In this article
A no-code AI builder can ship a working app in three minutes. What is dazzling in a demo becomes a trap if you ignore where its limits are. Here are the figures to frame a project.
Vibe coding tools are impressive, and rightly so. But the enthusiasm of demos masks very concrete limits, documented by real usage feedback. Knowing them means avoiding a nasty surprise worth 40,000 euros.
A real strength: instant prototyping
Let us start with the real advantage. A tool like Lovable produces a working time-tracking app in three minutes, a sales dashboard in ten, with no technical barrier. To validate an idea or present an MVP, it is formidable.
The complexity wall
The limits appear the moment you move from prototype to product:
- Cost: the bill climbs from 50 euros a month to 300 or 400 euros in real usage.
- Performance: noticeable degradation beyond roughly 40 simultaneous users.
- Regulated complexity: it stalls on sensitive fields like health or finance.

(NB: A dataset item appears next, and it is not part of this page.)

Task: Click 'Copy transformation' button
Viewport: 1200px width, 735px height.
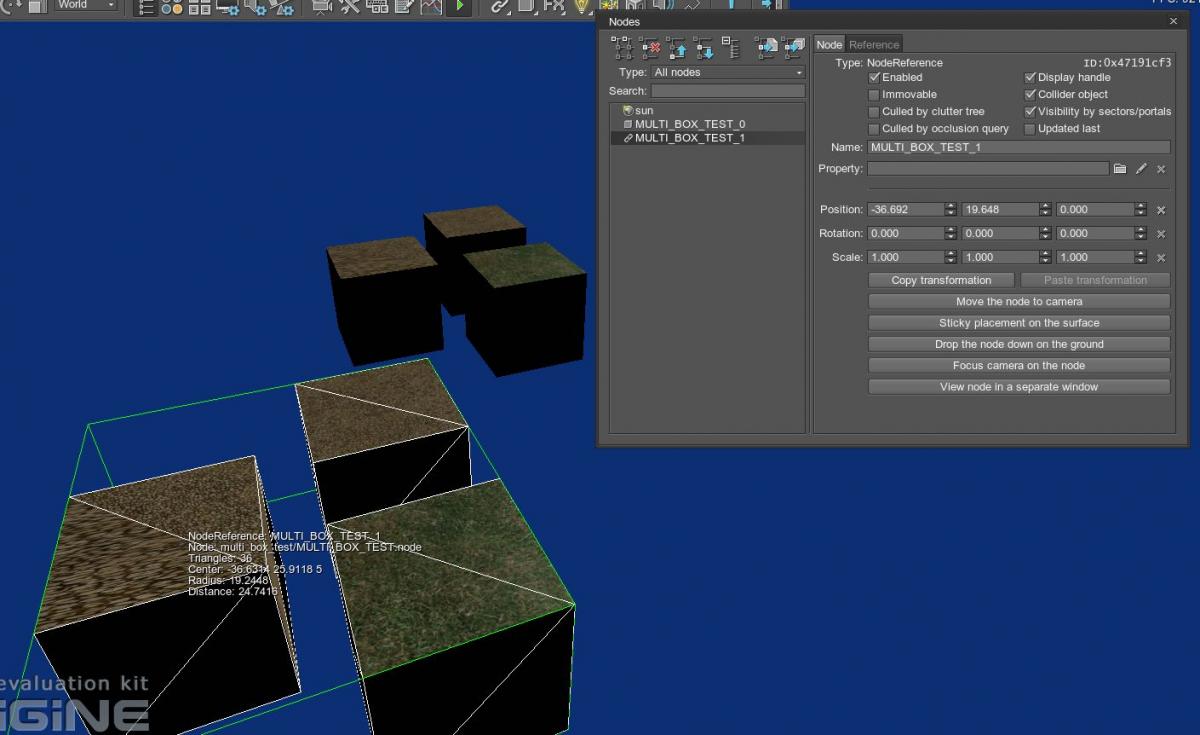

One documented case reports a forced migration costing 40,000 euros after a price hike tripling the cost. The free prototype can turn out very expensive once in production.
These tools are excellent for an MVP, not for a regulated product at scale. Confusing the two means building on sand.
Advising rather than selling a tool
My role in a project is not to sell Lovable or a competitor, but to say when it is relevant and when to move to a durable solution. Framing expectations upstream avoids disappointment and hidden costs. That is the difference between a tool seller and an advisor.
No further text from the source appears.